Richard pointed at the three separate balls representing the Centauris. Each was a different size and color. The trio, attached to each other with tiny wires, were resting on top of the same vertical rod, just inside an open wire sphere centered at the Sun and marked with a large number 5.
“During my many days of solitude down here,” Richard continued, “I often found myself wondering why Rama is going in this particular direction. Do we have a specific destination? It would seem so, since our path has not varied since our initial acceleration. And if we are going to Tau Ceti, what will we find there? Another complex like the Node? Or will the same Node perhaps have moved during the intervening time?”
Richard stopped.

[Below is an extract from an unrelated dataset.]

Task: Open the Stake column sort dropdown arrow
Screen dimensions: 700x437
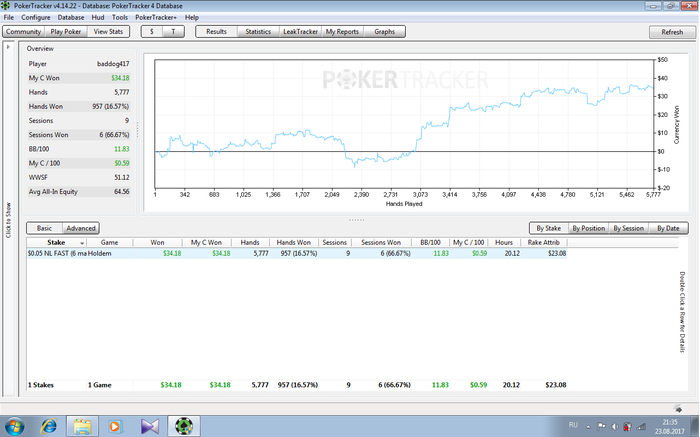Action: [x=82, y=243]
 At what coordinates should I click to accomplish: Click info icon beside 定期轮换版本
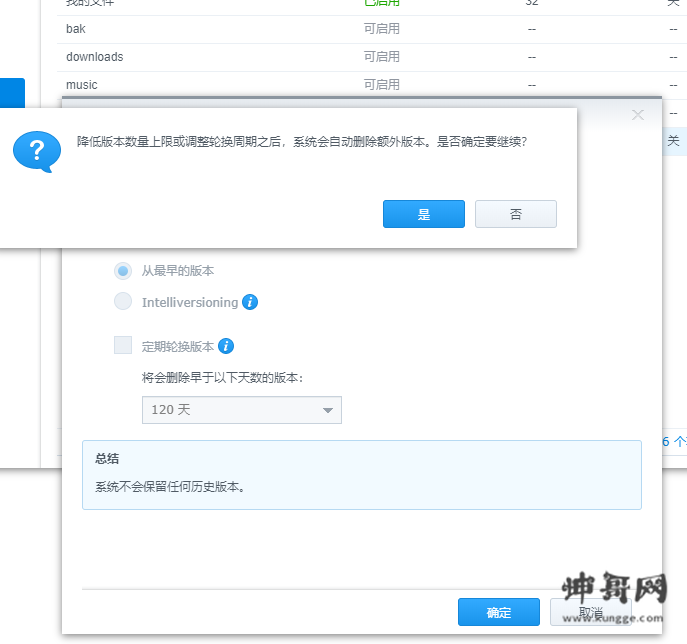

Nicole had walked over to the edge of the model and was stretching her arms up to a pair of red stars at the end of a three-meter rod. “I assume you varied the length of these rods to demonstrate the full three-dimensional relationship of all these stars,” she said.
“Yes. That particular binary group you are touching, incidentally, is called Struve 2398,” Richard replied in his human catalog voice. “They have a very high declination and are slightly over ten light-years away from the Sun.”
Seeing the slight grimace on Nicole’s face, Richard laughed at himself and crossed the room to take her hand. “Come over here with me,” he said, “and I will show you something really interesting.”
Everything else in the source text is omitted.